Dialah Pak Bowo, bapak yang setiap harinya berjualan congklak di sudut  utara Pasar Kelapa Dua. Pria yang juga pengrajin congklak kayu ini konsisten berdagang sejak tahun 2002. Baginya berjualan mainan tradisional tersebut bukan hanya demi mencari nafkah untuk menghidupi keluarga.  Ada keinginan untuk terus melestarikan budaya dan menebarkan nilai-nilai kebijaksanaan hidup yang terkandung dalam permainan congklak.

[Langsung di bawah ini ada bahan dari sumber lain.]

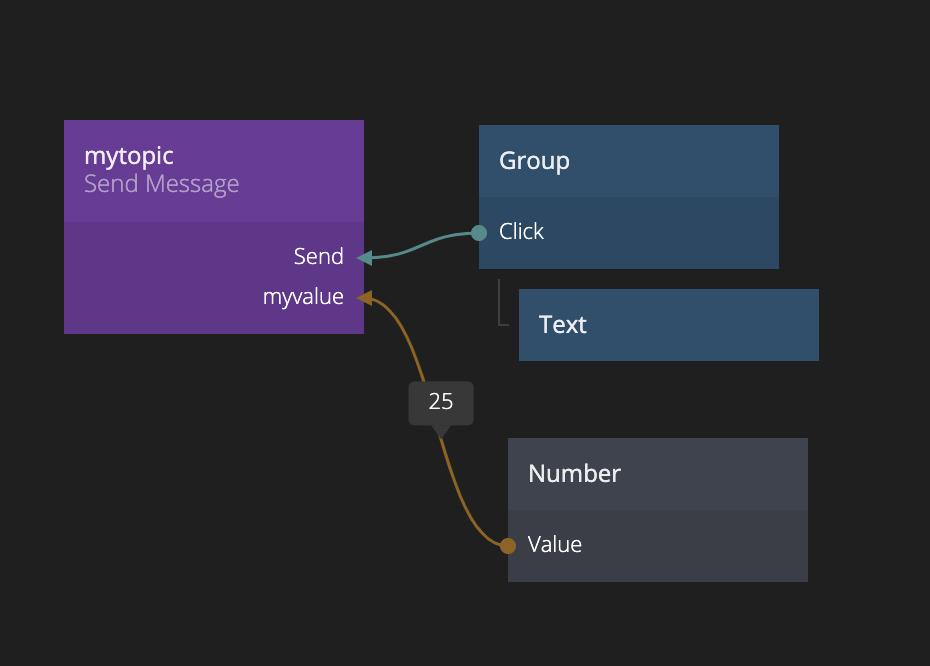The width and height of the screenshot is (930, 666).
Task: Click the hierarchy bracket left of Text node
Action: click(x=500, y=304)
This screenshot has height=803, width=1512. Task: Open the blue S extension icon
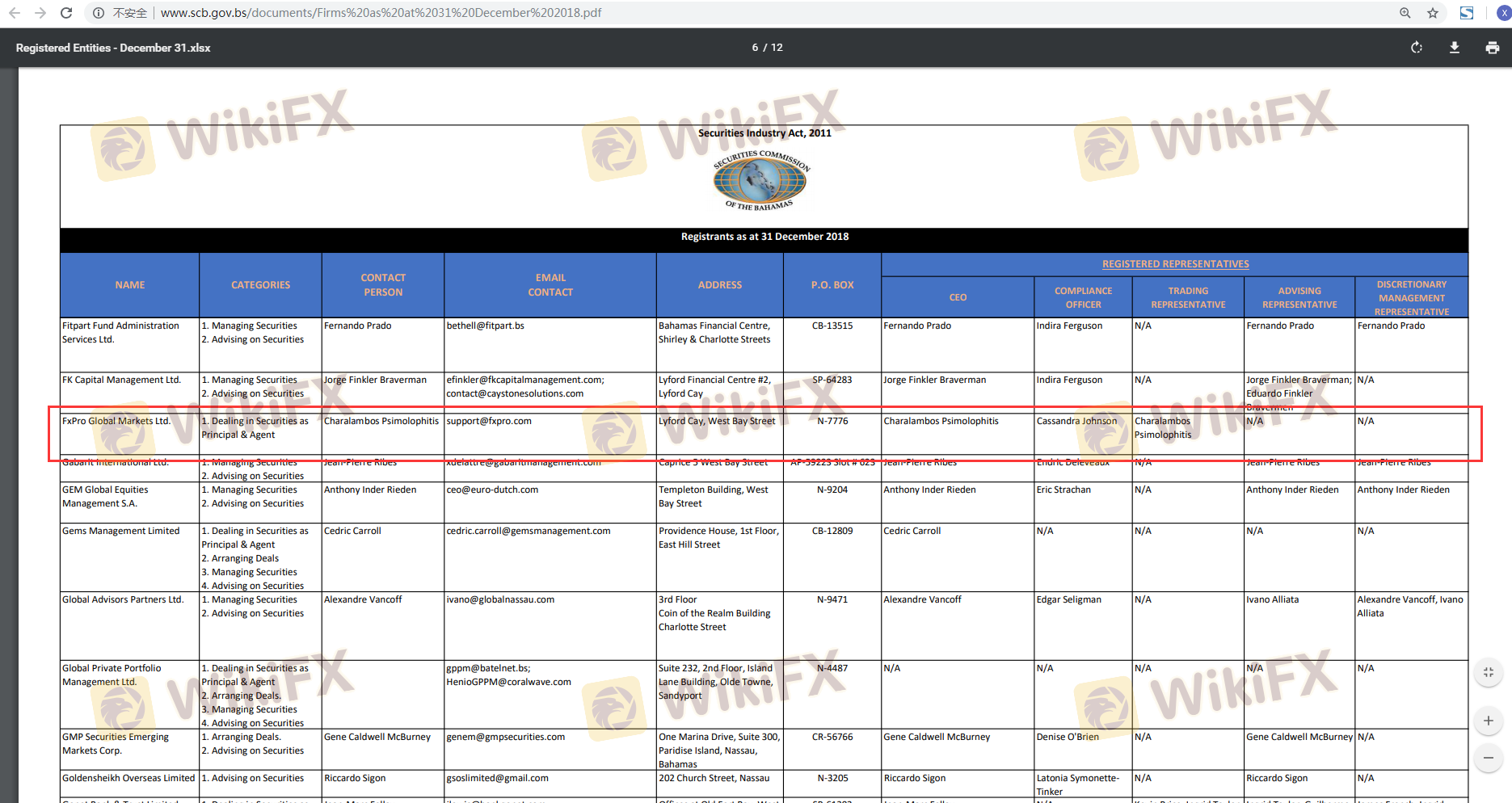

Congklak dari Zaman ke Zaman

Congklak sebenarnya merupakan permainan tradisional yang ada di berbagai belahan dunia. Dalam bahasa Inggris congklak disebut mancala sedangkan dalam bahasa Arab disebut naqala. Jika ditinjau sejarahnya, congklak dibawa oleh bangsa Arab yang rata-rata datang ke Indonesia untuk berdagang atau berdakwah. Hal ini didukung dengan penemuan lempengan permainan congklak yang terbuat dari batu kapur oleh arkeolog National Geographic di Yordania. Papan permainan yang diperkirakan telah ada sejak 7000-5000 tahun sebelum Masehi ini lalu tersebar ke berbagai belahan dunia.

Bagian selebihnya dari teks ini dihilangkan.